Lo segundo que sintió Remigio fue una pesadez corporal generalizada. Durante varios días de las últimas tres semanas había estado comiendo y bebiendo de modo insultante, ya que su familia era muy dada a la gula tradicional decembrina. Dolor estomacal, pesadez digestiva y quijada exhausta, ¡hay que joderse!
También tenía el cuerpo helado, y es que su viejo piso estaba sembrado de humedades. Se calzó sus zapatillas piojosas y descubrió que a una se le había despegado la suela. Cómo no: eran de manufactura oriental. Fue hacia la ventana como pudo e intentó subir la persiana, pero la correa emitió un chasquido y las lamas se desplomaron en una pequeña nube de polvo y ruido. Mira qué bien, ¡puta mierda!
Encendió el flexo del escritorio y conectó el ordenador. La bombilla emitió un brillo hipertenso y al segundo después se fundió con un zumbido. Por si fuera poco, un olor a transformador quemado llenó la habitación y el ordenador nunca llegó a arrancar. Y el rúter, como si de un desafío se tratara, le dedicó a Remigio una secuencia aleatoria de sus luces de error. La obsolescencia programada, ¡tócate los huevos!
Resignado, decidió ir al baño para cagar y ducharse con tranquilidad. La cadena no cedió con la resistencia habitual cuando tiró de ella, y lo mejor de sí mismo quedó flotando en el agua sucia como una provocación. El calentador estaba en las últimas y sabía que el agua saldría tibia, pero no por todos los sitios posibles menos por la alcachofa. Otra sorpresa, ¡hostia y joder!
Salió de la ducha sacudido por temblores y se secó con una toalla que ya había cedido tres o cuatro grados en su capacidad de absorción. Tampoco se afeitó: la cuchilla estaba oxidada y la vacuna del tétanos apenas era un recuerdo. También desistió del desayuno, pues la tostadora quemaba el pan de molde y la cafetera había estallado dos días antes.

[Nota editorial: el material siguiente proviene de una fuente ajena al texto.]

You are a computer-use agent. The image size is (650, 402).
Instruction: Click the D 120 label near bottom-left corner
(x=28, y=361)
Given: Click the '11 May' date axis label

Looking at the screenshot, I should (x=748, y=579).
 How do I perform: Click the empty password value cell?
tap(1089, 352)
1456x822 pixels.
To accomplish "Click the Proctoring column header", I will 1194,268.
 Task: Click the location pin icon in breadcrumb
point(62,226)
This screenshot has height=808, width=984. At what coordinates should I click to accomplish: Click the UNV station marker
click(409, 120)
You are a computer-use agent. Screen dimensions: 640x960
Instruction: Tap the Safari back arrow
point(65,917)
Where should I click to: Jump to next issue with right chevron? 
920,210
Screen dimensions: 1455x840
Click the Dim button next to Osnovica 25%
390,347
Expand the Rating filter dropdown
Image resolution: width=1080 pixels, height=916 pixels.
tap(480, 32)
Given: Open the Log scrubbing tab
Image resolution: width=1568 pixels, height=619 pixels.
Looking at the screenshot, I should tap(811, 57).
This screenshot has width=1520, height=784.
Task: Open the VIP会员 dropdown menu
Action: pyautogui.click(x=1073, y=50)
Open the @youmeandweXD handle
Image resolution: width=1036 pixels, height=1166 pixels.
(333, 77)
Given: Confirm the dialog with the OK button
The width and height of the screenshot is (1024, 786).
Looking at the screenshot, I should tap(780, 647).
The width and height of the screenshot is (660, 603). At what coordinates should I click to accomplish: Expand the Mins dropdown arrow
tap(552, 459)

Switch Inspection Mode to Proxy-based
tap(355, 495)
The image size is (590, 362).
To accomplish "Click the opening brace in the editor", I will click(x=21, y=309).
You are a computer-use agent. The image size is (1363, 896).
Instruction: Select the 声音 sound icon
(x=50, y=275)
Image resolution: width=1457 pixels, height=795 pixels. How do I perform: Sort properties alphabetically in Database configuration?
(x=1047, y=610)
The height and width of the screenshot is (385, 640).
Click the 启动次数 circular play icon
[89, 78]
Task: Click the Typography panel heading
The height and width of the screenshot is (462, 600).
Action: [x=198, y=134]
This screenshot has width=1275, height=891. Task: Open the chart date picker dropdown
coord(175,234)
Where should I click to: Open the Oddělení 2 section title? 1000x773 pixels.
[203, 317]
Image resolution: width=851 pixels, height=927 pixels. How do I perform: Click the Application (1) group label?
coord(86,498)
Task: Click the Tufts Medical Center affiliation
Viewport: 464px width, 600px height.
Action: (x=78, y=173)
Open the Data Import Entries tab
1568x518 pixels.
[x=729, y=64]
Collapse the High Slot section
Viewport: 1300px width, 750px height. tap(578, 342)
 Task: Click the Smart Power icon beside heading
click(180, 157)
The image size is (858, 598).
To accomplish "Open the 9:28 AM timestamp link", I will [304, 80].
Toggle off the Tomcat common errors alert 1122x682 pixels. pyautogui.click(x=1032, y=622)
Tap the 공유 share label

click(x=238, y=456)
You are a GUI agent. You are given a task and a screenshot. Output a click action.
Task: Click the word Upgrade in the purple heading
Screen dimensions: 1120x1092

Remigio miró a su alrededor convencido de que nada de lo previsto para hoy saldría bien, y cedió a su retahíla de blasfemias cotidianas. Había algo familiar en todo aquello. Era el recordatorio de su propia vida cayéndose a pedazos, en la que nada funcionaba y todo parecía irreal, salvo la sensación de retraso constante y de no llegar a ninguna parte.
Al menos estaba a ocho de enero y lo peor ya había pasado, ¡claro que sí!